Identification of homologous sequences and transposable elements

We utilized the Gepard software [51] to identify potential structural rearrangements by aligning the plastomes of A. carmichaelii and A. kusnezoffii. The collinearity regions of the plastome between A. carmichaelii and A. kusnezofi, and among mitogenomes of seven Aconitum species plastomes were identified using TBtools [52] with a matching rate of ≥ 80% and an E-value of ≤ 1e-5. These collinearity regions were visualized using the RIdeogram R package [53] with default parameters. Repetitive sequences within the plastome and mitogenome were identified and visualized using TBtools with an E-value ≤ 1e-5. Transposable elements (TEs) in the organelle genomes were identified using the CENSOR web server [54] with 'Viridippantae' as a reference sequence.

Phylogenomic analysis

Due to the scarcity of mitogenomic data, we were unable to employ for mitochondrial data to reconstruct the phylogenetic relationships of the genus Aconitum. Instead, we downloaded 47 plastomes from NCBI (https://pubmed.ncbi.nlm.nih.gov/) to reconstruct the phylogenetic relationships of the genus Aconitum (Table S1). Firstly, we extracted a total of 79 protein-coding genes (PCGs) using PhyloSuite v1.2.2 [55], aligned their CDS sequences with MAFFT v7.490 [56], and removed poorly aligned portions using the 'automated1' parameter in TrimAl v1.4.1 [57]. We then constructed a concatenated matrix with FASconCAT-G v1.04 [58] and used it to build a phylogenetic tree. Secondly, we utilized the entire plastomes of 48 Aconitum species to construct another phylogenetic tree. Next, the best models for the 79 PCGs datasets and 48 whole plastomes datasets were determined using ModelFinder [59]. Additionally, we inferred the maximum likelihood (ML) tree with IQ-TREE [60] using the best models and performed 5000 ultrafast bootstrapping.

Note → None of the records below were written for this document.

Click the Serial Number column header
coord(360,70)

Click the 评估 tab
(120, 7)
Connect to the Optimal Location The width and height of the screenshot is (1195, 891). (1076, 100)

The MCMCTree package of PAML v4.9j [22] was employed to analyze the divergence times. Fossil calibration point sources primarily included the paleobiodb database (https://paleobiodb.org/) and the Timetree5 website (http://www.timetree.org/), and one fossil calibration point was selected: Time of differentiation in the genera GymnAconitum and Aconitum (23.20 to 29.61 Mya). Finally, the ChiPlot online website [61] was used for visualizing the results.

Selective pressures analysis

To compare the nucleotide substitution rate (NSR) of mitogenomes between the two Aconitum species, we used Pulsatilla dahurica (mitogenome: NC_072536.1; plastome: MK860685.1) as a reference to calculate the NSR of protein-coding genes (PCGs) in the two Aconitum mitogenomes. We extracted 79 shared plastome PCGs and 16 mitogenome PCGs using PhyloSuite v1.2.2 [55] and calculated the synonymous (dS) and nonsynonymous (dN) substitution rates using the KaKs_Calculator [62] with the yn00 model. To assess whether there is a difference in selection pressure between Subg. Aconitum and Subg. Lycoctonum in Aconitum, we set 11 Subg. Aconitum species as the foreground branch. The dN/dS ratio was calculated using the Codeml package in PAML v4.9j software [22]. Simultaneously, the presence of positively selected genes (PSGs) was determined, and the effective P-value (P < 0.05) was obtained through a Chi-square test on the likelihood ratio test (LRT) value. Positive selection sites were determined using the BEB method. Candidate PSGs were defined as having p < 0.05 and ω > 1.

Conclusions

In this study, we present the plastome and mitogenome of A. carmichaelii, with sizes of 154,449 bp and 425,319 bp, respectively. The plastome contains 125 genes, while the mitogenome contains 68 genes. Codon usage analysis revealed a preference for codons ending in A/T bases. ENc-map results suggested that mutations might play a minor role in shaping codon preferences. We identified 39 and 31 SSRs in the plastome and mitogenome, respectively. These SSRs hold potential for the development of molecular markers. Notably, the variants in the IRs exhibited higher conservation compared to the LSC and SSC regions. Additionally, four highly differentiated regions (Pi ≥ 0.05) in the plastome of Aconitum (matK-trnQ-UUG, trnL-UUA, rpl20, and trn-GUU) could serve as molecular markers for species identification and genetic diversity studies. We observed a unidirectional gene transfer between organelles, specifically from plastome to mitogenome. No transfer events from mitogenome to plastome were detected. Both organelle genomes harbor multiple nuclear TEs, with the plastome showed a preference for DNA transposons, while the mitogenome favors reverse transcription transposons. Divergence time estimates suggested that rapid differentiation of Aconitum species occurred around 7.96 Mya. This divergence might be attributed to the reduction of CO2 levels and the uplift of the QTP during the Late Miocene around 7.96 Mya. The results of selection pressure analysis indicated that the PCGs in both types of Aconitum organelles are under purifying selection (dN/dS < 1). Furthermore, plastome PCGs exhibit a higher NSR compared to mitogenome PCGs. This study significantly enriched the genetic resources of Aconitum spp. and established a robust scientific foundation for the development of molecular markers, species identification, and phylogenetic studies within the genus Aconitum.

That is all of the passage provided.